Selleck settled on "Her Alibi" as his first post-"Magnum" project for several reasons.

"To begin with," he said, "I'd been looking for a romantic comedy for a long time and it either didn't fit when I had time off from `Magnum' or they just didn't come along or nobody touted me for the good ones.

"I was pleased with the script because it was written by Charlie Peters who had polished the screenplay for `Three Men and a Baby.' I was still doing `Magnum' when they offered it to me and I didn't have time to put the rest of the package together.

"When they came to me with Bruce Beresford as the director, it took me 10 seconds to say yes. I'm pleased with the way it turned out. At a sneak preview they laughed a lot. It's a picture about sexual tension. The sexier it is the funnier it gets.

"I play a writer with terminal writer's block who hangs out in courtrooms hoping to find material, when this beautiful girl walks in on trial for murder (Porizkova). He instinctively believes she's innocent and provides her with an alibi. It's the kind of comedy that has to be played for real.

"The next picture, `Hard Rain,' is quite different. It's a very serious drama. Hopefully, I'm not doing it to prove anything. I took the part to keep interested in my work.
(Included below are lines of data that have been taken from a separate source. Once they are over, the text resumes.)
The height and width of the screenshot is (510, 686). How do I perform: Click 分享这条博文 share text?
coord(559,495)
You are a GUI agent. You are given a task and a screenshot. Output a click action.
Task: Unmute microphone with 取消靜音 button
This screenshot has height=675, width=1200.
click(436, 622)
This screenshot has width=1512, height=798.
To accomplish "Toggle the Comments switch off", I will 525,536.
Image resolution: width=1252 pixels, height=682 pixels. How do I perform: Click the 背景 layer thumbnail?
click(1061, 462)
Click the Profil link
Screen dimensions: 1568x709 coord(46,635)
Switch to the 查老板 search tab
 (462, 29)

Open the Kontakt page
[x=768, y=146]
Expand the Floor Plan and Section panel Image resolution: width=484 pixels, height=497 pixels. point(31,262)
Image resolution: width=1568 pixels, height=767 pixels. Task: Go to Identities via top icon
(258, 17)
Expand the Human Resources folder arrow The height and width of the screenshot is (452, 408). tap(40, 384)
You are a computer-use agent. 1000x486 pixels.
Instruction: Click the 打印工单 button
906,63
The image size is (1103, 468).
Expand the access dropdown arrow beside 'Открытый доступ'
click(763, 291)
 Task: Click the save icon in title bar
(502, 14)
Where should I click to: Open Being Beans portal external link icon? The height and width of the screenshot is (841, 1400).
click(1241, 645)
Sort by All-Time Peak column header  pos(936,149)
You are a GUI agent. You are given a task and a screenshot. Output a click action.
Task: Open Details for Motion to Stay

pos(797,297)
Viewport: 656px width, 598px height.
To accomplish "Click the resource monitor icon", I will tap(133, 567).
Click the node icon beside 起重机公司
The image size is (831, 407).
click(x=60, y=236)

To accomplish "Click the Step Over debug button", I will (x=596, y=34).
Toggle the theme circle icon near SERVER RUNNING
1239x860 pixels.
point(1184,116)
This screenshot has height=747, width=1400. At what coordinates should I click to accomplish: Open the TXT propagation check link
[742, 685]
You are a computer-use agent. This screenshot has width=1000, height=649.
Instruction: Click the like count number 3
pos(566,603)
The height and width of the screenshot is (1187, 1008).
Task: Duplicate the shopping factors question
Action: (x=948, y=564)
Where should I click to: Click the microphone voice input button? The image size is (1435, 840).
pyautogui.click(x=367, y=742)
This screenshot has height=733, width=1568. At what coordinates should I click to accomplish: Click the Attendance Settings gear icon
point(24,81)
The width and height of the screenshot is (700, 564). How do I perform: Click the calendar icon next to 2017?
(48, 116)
Selfishly, I'd like to be able to do as many different kinds of things as I can.

"In `Magnum' we did so many different stories it kept acting interesting for me. That will keep feature films interesting for me, too. I want to mix it up a little."

He has also seen some action behind the camera recently, something he hadn't planned on, but a satisfying experience.

"When `Her Alibi' was finished I needed a rest and wanted to stop acting. I knew Jillie was pregnant and I wanted to be there for that," he said. "And after the baby came I wanted to be around.

"What happened is that I got busy producing Burt Reynolds' new TV series, `B.L. Stryker,' which Universal asked me to do. It was flattering and a little intimidating. I had produced the last two years of `Magnum' and they figured I could do it.

Selleck said Reynolds had been something of a mentor to him at one time and that they have a great deal in common at this point in their lives. Both are relatively newly married and both are new parents.

"The good thing about the series is Burt worked near his home in Jupiter (Fla.) so he could be with Loni and his son," Selleck said. "He can go to work in 10 minutes and be home every night. That's why he decided to do the series.

"And I like living and working here in Southern California. In the last eight or nine years there have been some hills and valleys in my career.

"Now it's nice to be home watching the baby grow. It seems to be what I want to do right now. It's hard to get that fire going to go back to work."

"Jillie and I talked for a long time during 'Magnum' about getting married and having kids, but we knew it would be impossible while I was doing the show...

"So we waited, and I guess we were smart because things are great."